Ghat al-Qadima, el casco antiguo, fue lo que realmente me atrapó. Callejones estrechos, muros del color de la tierra de la que salieron, puertas demasiado bajas para mí y perfectas para Lia. Caminamos sin mucho plan, y un niño que no debía de tener más de diez años terminó acompañándonos durante veinte minutos, señalando qué casas seguían habitadas y cuáles se habían dejado hundir de nuevo en la tierra. No dejaba de pensar en cuántos siglos de comerciantes —sal, oro, esclavos, telas— habrían pasado por puertas como esas mismas bajo las que nos agachábamos, moviéndose entre el Mediterráneo y el Sahel mucho antes de que a este lugar se le llamara Libia.

Lo que más me sorprendió fue lo presente que seguía la cultura tuareg, no como una exhibición de museo sino como vida cotidiana. Una noche cenamos con una familia allegada a nuestro guía, sentados sobre alfombras mientras los niños entraban y salían corriendo, y el padre hablaba de cómo su propio padre había guiado expediciones hacia el Acacus para ver el arte rupestre, la misma razón por la que casi todo el mundo termina llegando a Ghat. Desenrolló un viejo turbante índigo para enseñarme cómo se enrolla, riéndose de lo mal que me quedaba a mí.
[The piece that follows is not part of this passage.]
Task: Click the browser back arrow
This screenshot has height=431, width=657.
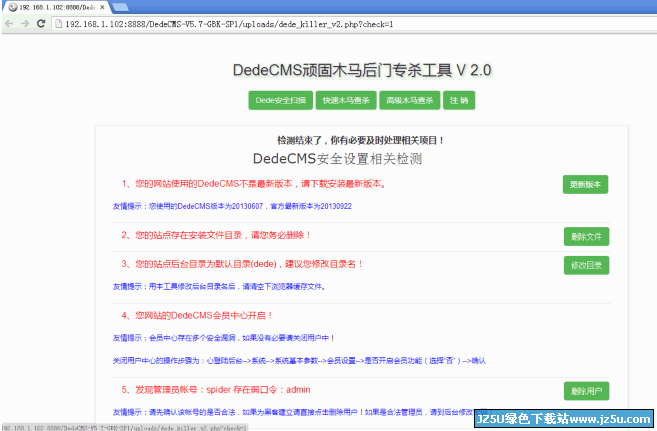Action: (10, 23)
Al salir de Ghat, lo entendí menos como un destino y más como un umbral: el último pueblo de verdad antes de que el Akakus se trague el camino, y durante siglos, la primera señal de civilización para quien venía en sentido contrario. Cuándo ir: conviene ceñirse a los meses más frescos, aproximadamente de octubre a marzo; nosotros fuimos en diciembre, y aun así el sol del mediodía pesaba de verdad. El verano aquí no es una molestia, es un riesgo.